» Work to be completed
All of the records must come back exactly. Please repeat them in full.

» Source data
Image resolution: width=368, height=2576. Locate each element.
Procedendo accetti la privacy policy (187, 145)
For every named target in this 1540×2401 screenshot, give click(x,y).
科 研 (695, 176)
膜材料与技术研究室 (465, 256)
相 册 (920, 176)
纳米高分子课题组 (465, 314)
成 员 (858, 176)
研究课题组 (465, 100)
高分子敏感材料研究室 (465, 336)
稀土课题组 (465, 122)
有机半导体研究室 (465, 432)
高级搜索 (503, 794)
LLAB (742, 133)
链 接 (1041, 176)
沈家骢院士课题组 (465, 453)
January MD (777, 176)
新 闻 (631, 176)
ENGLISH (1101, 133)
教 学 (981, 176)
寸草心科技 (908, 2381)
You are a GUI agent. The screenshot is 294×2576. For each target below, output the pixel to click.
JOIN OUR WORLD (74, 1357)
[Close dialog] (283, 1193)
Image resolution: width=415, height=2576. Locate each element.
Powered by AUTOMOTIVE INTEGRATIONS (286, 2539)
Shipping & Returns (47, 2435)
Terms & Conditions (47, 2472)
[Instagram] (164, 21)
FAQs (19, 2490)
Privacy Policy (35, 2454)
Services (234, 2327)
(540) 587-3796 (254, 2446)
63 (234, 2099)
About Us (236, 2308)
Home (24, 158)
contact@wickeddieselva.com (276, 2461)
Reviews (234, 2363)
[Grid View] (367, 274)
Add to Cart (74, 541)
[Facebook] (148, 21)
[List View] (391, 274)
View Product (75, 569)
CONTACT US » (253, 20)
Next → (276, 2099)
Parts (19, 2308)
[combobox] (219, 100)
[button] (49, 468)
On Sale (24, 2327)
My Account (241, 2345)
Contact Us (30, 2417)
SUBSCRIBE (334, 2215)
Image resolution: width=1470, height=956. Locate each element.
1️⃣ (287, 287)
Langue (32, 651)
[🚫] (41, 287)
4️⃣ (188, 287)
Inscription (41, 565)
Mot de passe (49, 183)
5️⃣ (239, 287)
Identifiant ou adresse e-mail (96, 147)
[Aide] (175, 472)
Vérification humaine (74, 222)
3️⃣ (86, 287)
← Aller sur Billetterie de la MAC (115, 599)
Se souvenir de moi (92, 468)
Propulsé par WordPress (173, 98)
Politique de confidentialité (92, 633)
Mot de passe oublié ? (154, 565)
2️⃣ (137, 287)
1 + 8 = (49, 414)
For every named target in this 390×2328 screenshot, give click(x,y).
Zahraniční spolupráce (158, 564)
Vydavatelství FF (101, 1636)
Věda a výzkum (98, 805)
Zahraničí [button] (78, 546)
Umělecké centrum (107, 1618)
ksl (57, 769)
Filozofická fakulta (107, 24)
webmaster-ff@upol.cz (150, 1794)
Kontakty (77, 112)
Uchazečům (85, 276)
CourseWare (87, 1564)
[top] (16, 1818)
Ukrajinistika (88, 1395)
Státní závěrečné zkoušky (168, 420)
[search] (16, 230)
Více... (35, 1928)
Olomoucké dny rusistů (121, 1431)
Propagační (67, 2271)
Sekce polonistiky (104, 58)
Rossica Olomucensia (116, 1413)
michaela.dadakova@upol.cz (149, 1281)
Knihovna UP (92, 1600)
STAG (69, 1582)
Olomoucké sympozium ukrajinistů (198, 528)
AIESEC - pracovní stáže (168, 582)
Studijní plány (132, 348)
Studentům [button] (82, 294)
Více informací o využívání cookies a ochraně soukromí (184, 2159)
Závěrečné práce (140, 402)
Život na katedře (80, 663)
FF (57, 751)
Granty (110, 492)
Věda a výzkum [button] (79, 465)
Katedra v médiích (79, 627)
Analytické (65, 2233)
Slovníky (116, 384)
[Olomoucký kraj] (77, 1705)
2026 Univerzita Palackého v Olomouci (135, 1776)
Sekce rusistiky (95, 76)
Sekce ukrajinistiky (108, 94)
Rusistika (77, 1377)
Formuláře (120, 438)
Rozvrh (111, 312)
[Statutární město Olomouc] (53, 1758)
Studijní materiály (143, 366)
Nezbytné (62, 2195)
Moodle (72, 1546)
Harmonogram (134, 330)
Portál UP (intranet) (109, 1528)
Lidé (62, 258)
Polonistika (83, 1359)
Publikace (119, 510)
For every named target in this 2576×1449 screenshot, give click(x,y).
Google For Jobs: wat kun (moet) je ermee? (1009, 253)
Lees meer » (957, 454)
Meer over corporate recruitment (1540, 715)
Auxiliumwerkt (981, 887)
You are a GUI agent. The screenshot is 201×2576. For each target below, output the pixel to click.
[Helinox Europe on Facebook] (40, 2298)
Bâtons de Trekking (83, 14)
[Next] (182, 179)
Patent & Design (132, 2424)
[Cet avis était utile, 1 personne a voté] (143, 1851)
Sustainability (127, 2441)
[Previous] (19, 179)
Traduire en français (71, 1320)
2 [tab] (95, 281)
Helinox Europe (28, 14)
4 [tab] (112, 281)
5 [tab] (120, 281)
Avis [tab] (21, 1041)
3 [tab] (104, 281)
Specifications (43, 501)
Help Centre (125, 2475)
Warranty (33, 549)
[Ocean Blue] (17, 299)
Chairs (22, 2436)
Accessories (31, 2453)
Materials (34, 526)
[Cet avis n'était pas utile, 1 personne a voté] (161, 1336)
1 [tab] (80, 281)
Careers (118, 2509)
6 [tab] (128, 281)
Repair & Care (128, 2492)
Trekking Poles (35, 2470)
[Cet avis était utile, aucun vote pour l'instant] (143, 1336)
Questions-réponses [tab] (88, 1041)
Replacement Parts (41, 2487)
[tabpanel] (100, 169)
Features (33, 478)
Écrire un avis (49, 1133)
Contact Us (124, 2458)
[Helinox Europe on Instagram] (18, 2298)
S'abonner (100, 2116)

» Response
Image resolution: width=368, height=2576. Locate each element.
Procedendo accetti la privacy policy (187, 145)
For every named target in this 1540×2401 screenshot, give click(x,y).
科 研 (695, 176)
膜材料与技术研究室 (465, 256)
相 册 (920, 176)
纳米高分子课题组 (465, 314)
成 员 (858, 176)
研究课题组 (465, 100)
高分子敏感材料研究室 (465, 336)
稀土课题组 (465, 122)
有机半导体研究室 (465, 432)
高级搜索 (503, 794)
LLAB (742, 133)
链 接 (1041, 176)
沈家骢院士课题组 (465, 453)
January MD (777, 176)
新 闻 (631, 176)
ENGLISH (1101, 133)
教 学 (981, 176)
寸草心科技 (908, 2381)
You are a GUI agent. The screenshot is 294×2576. For each target below, output the pixel to click.
JOIN OUR WORLD (74, 1357)
[Close dialog] (283, 1193)
Image resolution: width=415, height=2576. Locate each element.
Powered by AUTOMOTIVE INTEGRATIONS (286, 2539)
Shipping & Returns (47, 2435)
Terms & Conditions (47, 2472)
[Instagram] (164, 21)
FAQs (19, 2490)
Privacy Policy (35, 2454)
Services (234, 2327)
(540) 587-3796 (254, 2446)
63 (234, 2099)
About Us (236, 2308)
Home (24, 158)
contact@wickeddieselva.com (276, 2461)
Reviews (234, 2363)
[Grid View] (367, 274)
Add to Cart (74, 541)
[Facebook] (148, 21)
[List View] (391, 274)
View Product (75, 569)
CONTACT US » (253, 20)
Next → (276, 2099)
Parts (19, 2308)
[combobox] (219, 100)
[button] (49, 468)
On Sale (24, 2327)
My Account (241, 2345)
Contact Us (30, 2417)
SUBSCRIBE (334, 2215)
Image resolution: width=1470, height=956. Locate each element.
1️⃣ (287, 287)
Langue (32, 651)
[🚫] (41, 287)
4️⃣ (188, 287)
Inscription (41, 565)
Mot de passe (49, 183)
5️⃣ (239, 287)
Identifiant ou adresse e-mail (96, 147)
[Aide] (175, 472)
Vérification humaine (74, 222)
3️⃣ (86, 287)
← Aller sur Billetterie de la MAC (115, 599)
Se souvenir de moi (92, 468)
Propulsé par WordPress (173, 98)
Politique de confidentialité (92, 633)
Mot de passe oublié ? (154, 565)
2️⃣ (137, 287)
1 + 8 = (49, 414)
For every named target in this 390×2328 screenshot, give click(x,y).
Zahraniční spolupráce (158, 564)
Vydavatelství FF (101, 1636)
Věda a výzkum (98, 805)
Zahraničí [button] (78, 546)
Umělecké centrum (107, 1618)
ksl (57, 769)
Filozofická fakulta (107, 24)
webmaster-ff@upol.cz (150, 1794)
Kontakty (77, 112)
Uchazečům (85, 276)
CourseWare (87, 1564)
[top] (16, 1818)
Ukrajinistika (88, 1395)
Státní závěrečné zkoušky (168, 420)
[search] (16, 230)
Více... (35, 1928)
Olomoucké dny rusistů (121, 1431)
Propagační (67, 2271)
Sekce polonistiky (104, 58)
Rossica Olomucensia (116, 1413)
michaela.dadakova@upol.cz (149, 1281)
Knihovna UP (92, 1600)
STAG (69, 1582)
Olomoucké sympozium ukrajinistů (198, 528)
AIESEC - pracovní stáže (168, 582)
Studijní plány (132, 348)
Studentům [button] (82, 294)
Více informací o využívání cookies a ochraně soukromí (184, 2159)
Závěrečné práce (140, 402)
Život na katedře (80, 663)
FF (57, 751)
Granty (110, 492)
Věda a výzkum [button] (79, 465)
Katedra v médiích (79, 627)
Analytické (65, 2233)
Slovníky (116, 384)
[Olomoucký kraj] (77, 1705)
2026 Univerzita Palackého v Olomouci (135, 1776)
Sekce rusistiky (95, 76)
Sekce ukrajinistiky (108, 94)
Rusistika (77, 1377)
Formuláře (120, 438)
Rozvrh (111, 312)
[Statutární město Olomouc] (53, 1758)
Studijní materiály (143, 366)
Nezbytné (62, 2195)
Moodle (72, 1546)
Harmonogram (134, 330)
Portál UP (intranet) (109, 1528)
Lidé (62, 258)
Polonistika (83, 1359)
Publikace (119, 510)
For every named target in this 2576×1449 screenshot, give click(x,y).
Google For Jobs: wat kun (moet) je ermee? (1009, 253)
Lees meer » (957, 454)
Meer over corporate recruitment (1540, 715)
Auxiliumwerkt (981, 887)
You are a GUI agent. The screenshot is 201×2576. For each target below, output the pixel to click.
[Helinox Europe on Facebook] (40, 2298)
Bâtons de Trekking (83, 14)
[Next] (182, 179)
Patent & Design (132, 2424)
[Cet avis était utile, 1 personne a voté] (143, 1851)
Sustainability (127, 2441)
[Previous] (19, 179)
Traduire en français (71, 1320)
2 [tab] (95, 281)
Helinox Europe (28, 14)
4 [tab] (112, 281)
5 [tab] (120, 281)
Avis [tab] (21, 1041)
3 [tab] (104, 281)
Specifications (43, 501)
Help Centre (125, 2475)
Warranty (33, 549)
[Ocean Blue] (17, 299)
Chairs (22, 2436)
Accessories (31, 2453)
Materials (34, 526)
[Cet avis n'était pas utile, 1 personne a voté] (161, 1336)
1 [tab] (80, 281)
Careers (118, 2509)
6 [tab] (128, 281)
Repair & Care (128, 2492)
Trekking Poles (35, 2470)
[Cet avis était utile, aucun vote pour l'instant] (143, 1336)
Questions-réponses [tab] (88, 1041)
Replacement Parts (41, 2487)
[tabpanel] (100, 169)
Features (33, 478)
Écrire un avis (49, 1133)
Contact Us (124, 2458)
[Helinox Europe on Instagram] (18, 2298)
S'abonner (100, 2116)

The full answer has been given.